Last week Meg had to memorize Luke 2:10-11, and try as I might, no tune would come forth. So we settled for a rap. Even gave it some hand motions. I'll try to describe them so you can really get a visual ...

But the angel said to them, (cupping hands around mouth like a megaphone)

"Do not be afraid (right hand goes up to throat and makes a cutting motion ... kinda' violent, but this is a rap after all)

I give you good news of great joy (arms start at chest and reach out as if giving something)

which will be for all the people (arms sweep out in front, motioning to all the imaginary people)

today in the town of David (head tilts to the left and right hand points down to the ground on the word 'today'. It's quite dramatic, actually.)

a Savior has been born to you (arms go out to make a 'cross' on the word 'Savior'.)

He is Christ the Lord." (right thumb and index finger form an 'L' and travels diagonally from left shoulder down to right hip on the word 'Lord'.)

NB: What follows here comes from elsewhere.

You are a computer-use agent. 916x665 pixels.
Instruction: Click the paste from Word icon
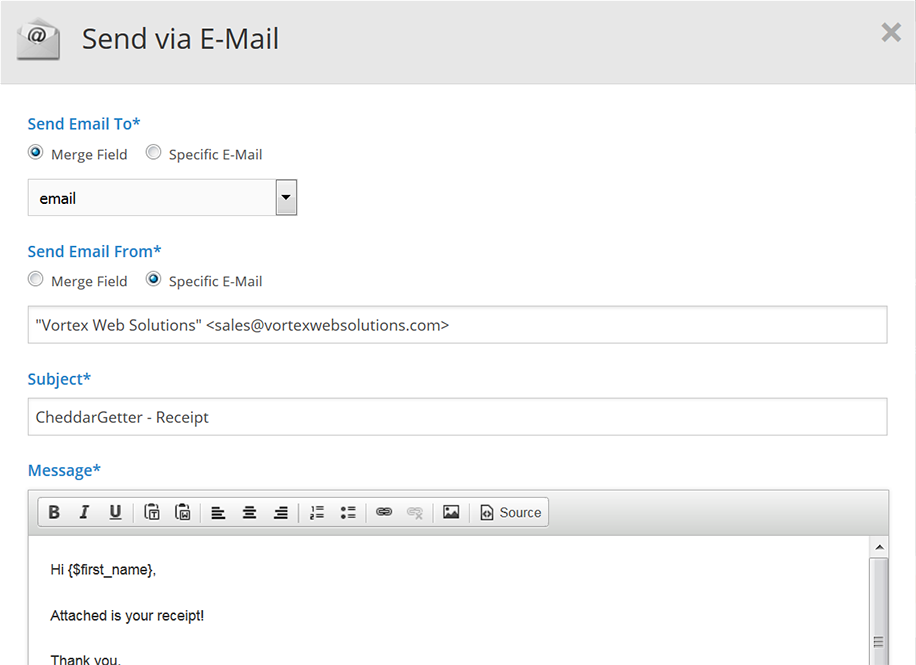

That last 'L' motion was the only sign language I could remember from my Sunday School days, and I was quite pleased with my incorporation of it until ...

Megan: Mom, it's 'He is Christ the LORD'. Why are you doing the hand motion for 'LOSER' on the word 'LORD'?!

Uh, because I forgot it was 2011 instead of 1975?

Monday, December 5, 2011

Merry Smokin' Christmas!

As we were leaving Costco, we had to pass a truck full of freshly cut Christmas trees.

We also had to pass some people smoking ...

Megan: Ew, that SMELL.

Me: You mean the smoke?

Megan: YES.

Me: I know. Pretty gross, huh?

Megan: YES. Mom, 2 questions.

Me: Okay.

Megan: 1. Why don't we get a real Christmas tree?

Me: Well, we have a really nice fake one that's paid for. We would have to pay for a new one each year. What's the 2nd question?

Megan: Huh?

Me: You said, 'Mom, 2 questions'. Was it about smoking, perhaps? Because that is what we were talking about when you said that you had 2 questions.

Megan: Right. 2. Why do people smoke?

Me: It's just a bad habit that's hard to break.

Megan: I like the smell of real Christmas trees.

Me: Me too.

~ ~ ~ ~ ~ ~ ~ ~ ~ ~ ~ ~ ~ ~ ~ ~ ~ ~ ~ ~ ~ ~ ~ ~ ~ ~ ~ ~ ~ ~ ~ ~ ~ ~ ~ ~ ~ ~ ~ ~

Okay, so as I was on the web trying to find images of "smoking" or "Christmas trees", I stumbled upon a website specializing in non-smoking Christmas ornaments!! Seriously?! Why would anyone even want these on their tree??? Even if they DID finally kick the habit ... why must the Christmas tree suffer, people? It ain't right. That's all I'm sayin'.

Friday, December 2, 2011

Pretty in Pink ... or Not.

This is Megan and her buddy Hannah. Together they are a riot with a capital R.

Hannah hung out with us after school the other day ...

Megan: Hannah, just so you know, my bed is all zebra and then the rest of my room is purple.

Hannah: Cool.

Megan: Mom, Hannah is not a girlie-girl.

Hannah: Nope. I'm a tom-boy.

Me: Got it.

Megan: Do you even like the color pink?

Hannah: No!

Me: Really?

Hannah: Yeah. The only time I wear pink is for breast cancer.

Gotta' love a girl with convictions. :)

Thursday, December 1, 2011

Lysol Party

Amanda: You know that song by Casting Crowns called Life Song?

Me: Yeah.

Amanda: For some reason whenever I hear it I wanna' sing, "Let my Lysol sing to You" instead of "Let my life song sing to You."

Me: Ha ha, that's funny.

Amanda: I know, right? I keep picturing this party on the counter with the Lysol singing and stuff.

Me: I like it.

I mean what party wouldn't benefit from the presence of a singing can of Lysol? And maybe a little dancing Windex, if you're lucky?